Postby bruceb » Wed Dec 28, 2011 3:14 pm

lrheeza wrote:i thought those machines comes with grinders already! :)


Sorry to have not followed up this post. Both of the machines you named are bean-to-cup machines. Yes, they have built-in grinders. You put coffee beans and water in the top (not necessarily together) and something else come out down below.

There must be hundreds of bean-to-cup machines these days and regardless of price they all have serious limitations. It makes no difference, aside from possible aesthetic differences, whether you spend 200 GBP or 2000 GBP the results are not comparable to what can be obtained with a good grinder and almost any standard espresso machine operated by a person who has learned to make good coffee.

There are commercial bean-to-cup machines that cost upwards of 5000 GBP and the same applies to them, unless a person who has learned to make good coffee keeps a constant watch over the machine and adjusts and cleans it accordingly.

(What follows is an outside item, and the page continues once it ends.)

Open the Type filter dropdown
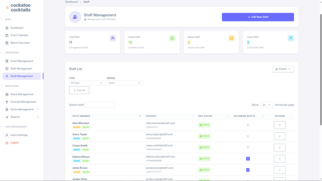The width and height of the screenshot is (322, 181). click(87, 83)
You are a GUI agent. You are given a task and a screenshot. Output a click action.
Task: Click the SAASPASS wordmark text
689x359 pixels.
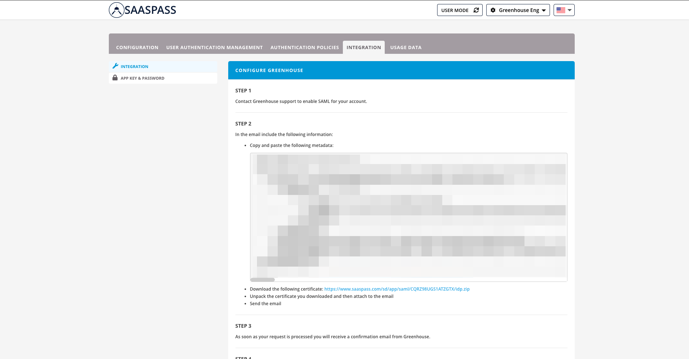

The reasons for this are not magical or difficult to describe. To begin with, setting the grind (how coarse or fine) requires understanding of the effect the grind has on the cup. A grind that is too coarse will produce a weak and sourish cup, a grind that is too fine will choke the pump or at best the result will be overextracted and bitter. A machine cannot be expected to be able to analyse the cup and make adjustments accordingly. Although home bean-to-cup machines do allow some adjustment of the grind it is not adequate because none of them can grind fine enough (this is intentional on the part of the manufacturer to avoid choking the pump). Also, the filling and tamping of the filter basket requires a certain degree of learning and feel and again, a simple (affordable) machine cannot do this. What's more, these machines have no reliable temperature regulation. The first cup may be 98°C and after five or six cups the temperature may be down to 85°C, or the other way, depending upon the design of the heating and extraction system. Good espresso extraction requires stable temperature control. Thermal-block heaters cannot provide this stability.

The bean-to-cup machine has enjoyed great popularity and it may be that the coffee they produce is better than what many home filter machines can produce, but it is not comparable to a cup made by a (home) barista on a classical espresso machine.

If, in spite of this this, you decide that a bean-to-cup machine is the best answer for your use, and that is a valid and personal opinion, then the best advice anyone can give you is to use freshly roasted (no later than 14-days after roasting) beans from a reputable supplier.

Good luck and let us know how things work out for you and your coffee. :D
Three Francesconi (CMA) espresso machines - Rossi, San Marco, LaCimbali, Faema and 2 Mazzer Major grinders- CoffeeTech Maggionlino, Hottop, Alpenröst and HW Precision roasters.
I decided I needed a bit of a change so I roasted some Monsooned Malabar. That was a change!